Professor Sahakian claims that random drug testing of exam students 'should act as a deterrent'. The evidence for universities is lacking, and this alone should urge caution with such a claim, but random school drug testing has been proliferating in high schools in various countries without a working theory as to why or how it might even possibly work. The result is perhaps inevitable - random school drug testing, where it has been properly studied, shows no deterrent effect. The largest study (by Yamaguchi and colleagues) across hundreds of schools in the US - some with random testing, some without - and with tens of thousands of students involved showed this.

3. It fails to consider potential negatives

People have suggested expulsion to deal with those testing positive for Ritalin or other drugs (Professor Sahakain did not). But this is a risk - a genuine potential sanction. So let us be clear: we raise a concern about students feeling so much pressure that they resort to drugs to cope. We raise the health concerns around those drugs. Then, as a response, we single out a handful of the students randomly, and make an example of them by utterly destroying their academic careers.

This begs the question: once a student does test positive what is the university prepared to do about it? Even if expulsion is considered too harsh, what next? The original deterrent claim cannot be supported, so perhaps students identified have to detox, re-test and re-sit? Are they supported to deal with the pressure in other ways, given that this process will make those pressures more profoundly felt? Why not provide that support in the first place?

What, then, of fairness? Others will slip through this testing 'net', which is random by definition.

There are other potential negatives. Depending on the drugs and the testing methods, students may seek out other drugs, potentially more harmful, that leave the system quicker. Random testing can damage trust within the educational institution, as it represents a punitive and stigmatising approach which may affect the willingness of students who are struggling to come forward. This is not helpful to the student or the learning environment.

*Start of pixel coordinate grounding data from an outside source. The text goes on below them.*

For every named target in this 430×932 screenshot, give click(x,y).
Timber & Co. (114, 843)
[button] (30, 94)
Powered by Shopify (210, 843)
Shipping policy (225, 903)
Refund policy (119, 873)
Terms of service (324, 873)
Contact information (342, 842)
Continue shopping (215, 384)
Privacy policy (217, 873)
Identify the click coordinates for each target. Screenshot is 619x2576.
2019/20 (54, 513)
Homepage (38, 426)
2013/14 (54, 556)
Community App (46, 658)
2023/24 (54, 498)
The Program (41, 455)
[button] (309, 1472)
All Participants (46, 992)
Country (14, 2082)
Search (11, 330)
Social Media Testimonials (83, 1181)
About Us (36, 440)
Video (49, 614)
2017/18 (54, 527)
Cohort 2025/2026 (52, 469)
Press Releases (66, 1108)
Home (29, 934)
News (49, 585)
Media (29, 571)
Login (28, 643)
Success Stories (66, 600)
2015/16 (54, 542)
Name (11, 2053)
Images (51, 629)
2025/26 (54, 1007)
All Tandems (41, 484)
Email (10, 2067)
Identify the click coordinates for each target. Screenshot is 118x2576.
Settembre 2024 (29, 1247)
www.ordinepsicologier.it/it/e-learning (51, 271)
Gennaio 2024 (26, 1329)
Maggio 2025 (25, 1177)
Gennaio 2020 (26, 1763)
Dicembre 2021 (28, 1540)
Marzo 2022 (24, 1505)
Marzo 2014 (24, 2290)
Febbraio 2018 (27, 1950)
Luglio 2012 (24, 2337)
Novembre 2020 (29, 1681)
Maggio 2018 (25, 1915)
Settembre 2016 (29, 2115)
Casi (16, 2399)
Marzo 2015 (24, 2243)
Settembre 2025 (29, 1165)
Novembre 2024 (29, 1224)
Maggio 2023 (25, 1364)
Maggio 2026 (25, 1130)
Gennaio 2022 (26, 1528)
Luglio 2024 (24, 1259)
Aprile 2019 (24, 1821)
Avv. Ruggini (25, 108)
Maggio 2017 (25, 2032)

What about false positives? Technologies around drug testing are not without their problems, as a recent payout in the US shows. A woman had her newborn child taken from her for five days as she tested positive for opiates while pregnant. She ate poppy seed bagels.

So then we need appeals processes on top of the testing processes and the technologies and the exam re-sits and so on. So cost implications should be considered, but as this is a terrible idea on other grounds, really the discussion should not get to that stage.

In policy making one of the most common ways decision making 'goes wrong' is arbitrary knee jerk reactions without thought or analysis. In this case it is legislating for symptoms without addressing the causes that bring them about. The result will be harmful to the students we're supposed to be helping to reach their potential.

It is important that prominent academics like Professor Sahakian speak up on this issue and the pressures of today's university experience. But when it comes to responses we all have to think harder.